MICHELLE Mone has quit as a director of her controversial diet pill firm leaving her with just one active business despite her role as the UK Government's new entrepreneurship czar.

The 44-year-old Tory peer, who has been touring the country advising on business start ups, left the loss-making TrimSecrets last month.

Baroness Mone, who is due to be introduced to the House of Lords today, now has only one directorship in a company that is not dormant – the year-old Ubeauty. It has never filed any accounts.

The Herald revealed yesterday the remains of the lingerie firm she founded with her husband posted yet more losses.

Baroness Mone resigned as a director of lingerie company Ultimo Brands in August this year after gradually reducing her stake.

Accounts published this week showed it recorded a retained loss of £388,000.

The firm is so small it only reveals abbreviated accounts.

However, a spokesman for the peer insisted that she still had a number of business interests.

He said: "Lady Mone retains a growing portfolio of business interests as well as her work on the report for the government on how to help entrepreneurs behind their own start-up businesses in deprived areas."

"Her work for the government is being done on a voluntary and unpaid basis."

There was no response to a request for further details of the portfolio cited by the spokesman.

But Baroness Mone's high profile activities include inspirational speaking, has appeared on television and has recently marketed jewellery on a shopping channel.

Companies House currently lists Baroness Mone as a director of UBeauty, set up last year and believed to be a vehicle for her fake tan business, and of MJM Media, a dormant firm.

Senior business leaders have questioned Baroness Mone's suitability for her role and her credentials as an entrepreneur.

Several, including prominent Scottish unionists, had lobbied the office of Prime Minister David Cameron asking for her to not to be ennobled.
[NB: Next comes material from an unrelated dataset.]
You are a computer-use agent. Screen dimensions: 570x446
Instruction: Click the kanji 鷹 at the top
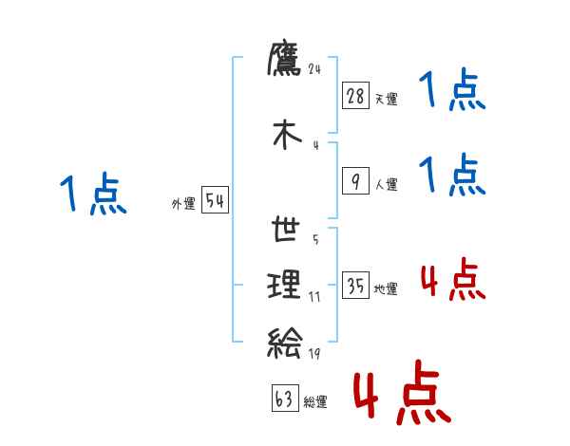click(285, 60)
She was expected to take her place in the House of Lords on Thursday.

Labour MSP Neil Findlay said: "With each day I become less convinced that Michelle Mone is the right person to give advice to the next generation of businessmen and businesswomen.

“It appears she has very little left to offer by way of business acumen. David Cameron should reconsider her appointment.”

Baroness Mone claimed that TrimSecrets, which she set up with the well known Scottish-based naturopath and homeopath Jan de Vries, who died in July, helped her to lose six stones and keep her weight down.

However, scientists have previously questioned the value of the product.

Professor Mike Lean, chairman of Human Nutrition at the University of Glasgow, said: "If people have lost weight while taking TrimSecrets pills, it is because they have been eating less calories than they are using up. I take a very dim view of people taking advantage of others." Aisling Pigott, a spokeswoman for the British Dietetic Association, this summer said that from a scientific perspective, TrimSecrets - which cost £15 for two weeks' supply - amounted to "snake oil".

She added: "If she [Ms Mone] is to be seen as a public figure, how ethical is it to be selling a magic answer to weight loss when we know it's not that simple?"

A spokesman for Baroness Mone previously said that TrimSecrets tablets were legal and had never been specifically marketed as a diet pills.

The company last filed abbreviated accounts dated up to April 2014 showing a net deficit of £6,491 on assets of under £20,000.

Ms Mone's daughter Rebecca, 23, already a TrimSecrets shareholder, has taken her place on the board.